Email accounts. You should be using a secure email system using secure transmission encryption protocols and other security measures, not the “free” personal email accounts provided by Gmail, Yahoo!, and Microsoft, among others.
Hard drives on office equipment. When physical documents containing ePHI are scanned, copied, or faxed, digital copies of those documents are saved to the hard drives of the copiers, scanners and fax machines.
Voice files and recordings. Patient voicemail on your phone service, an answering machine, or a smartphone can be considered ePHI. Tapes and other media on handheld dictation systems which contain patient information qualify as ePHI and need to be protected. They cannot be left on a transcriber’s desk or in an unlocked file cabinet!
Previous EMR (Electronic Medical Record) systems. After migrating records to a new platform, a computer server often remains that contains copies of all of its old records from its legacy system. You are responsible for providing adequate security for that old EMR data subject to the exact same HIPAA regulations as new patient records.
Medical device hard drives. The CT scanner, MRI, dental x-ray device and other medical equipment have hard drives and virtually all of the images and data stored on these hard drives are, by definition, ePHI. You need to implement a process for encrypting these storage drives and regularly offloading the data to a secure server.
ePHI held by third-party providers
To function as a healthcare provider today, you almost certainly need to work with third parties.

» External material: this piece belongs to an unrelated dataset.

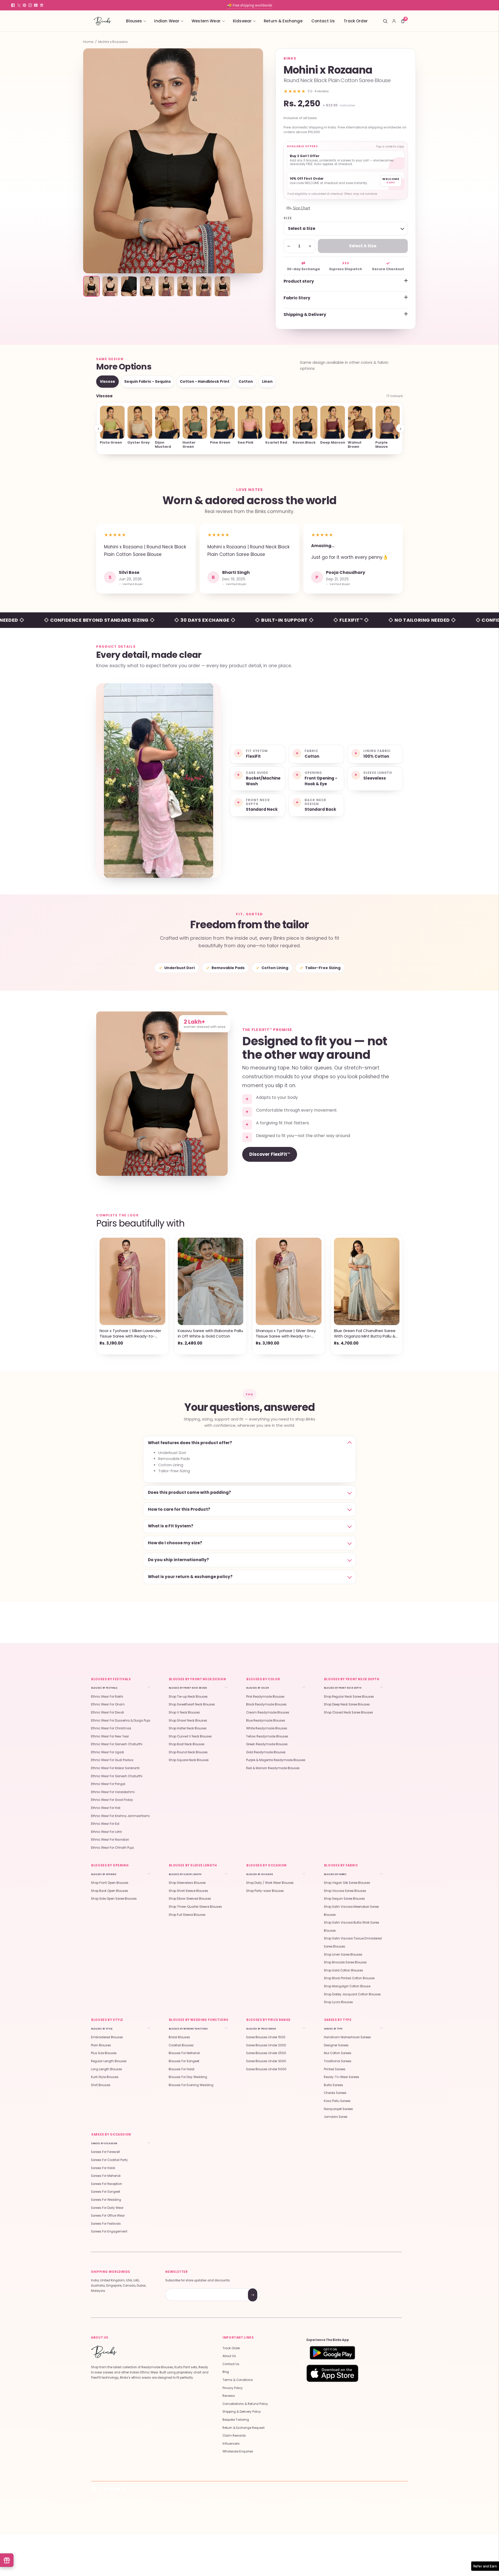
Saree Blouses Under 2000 (266, 2045)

Any vendor that handles your ePHI must demonstrate they maintain HIPAA compliant processes to secure your ePHI at all times and execute a HIPAA business associate agreement (BAA).
A (BAA) is a contract between a HIPAA covered entity—any organization or corporation that directly handles Personal Health Information (PHI) or Personal Health Records (PHR)— and a HIPAA business associate (BA)— any organization or person working in association with or providing services to a HIPAA covered entity who handles or discloses Personal Health Information (PHI) or Personal Health Records (PHR).
The BAA contract provides that the BA will protect personal health information (PHI) in accordance with HIPAA guidelines.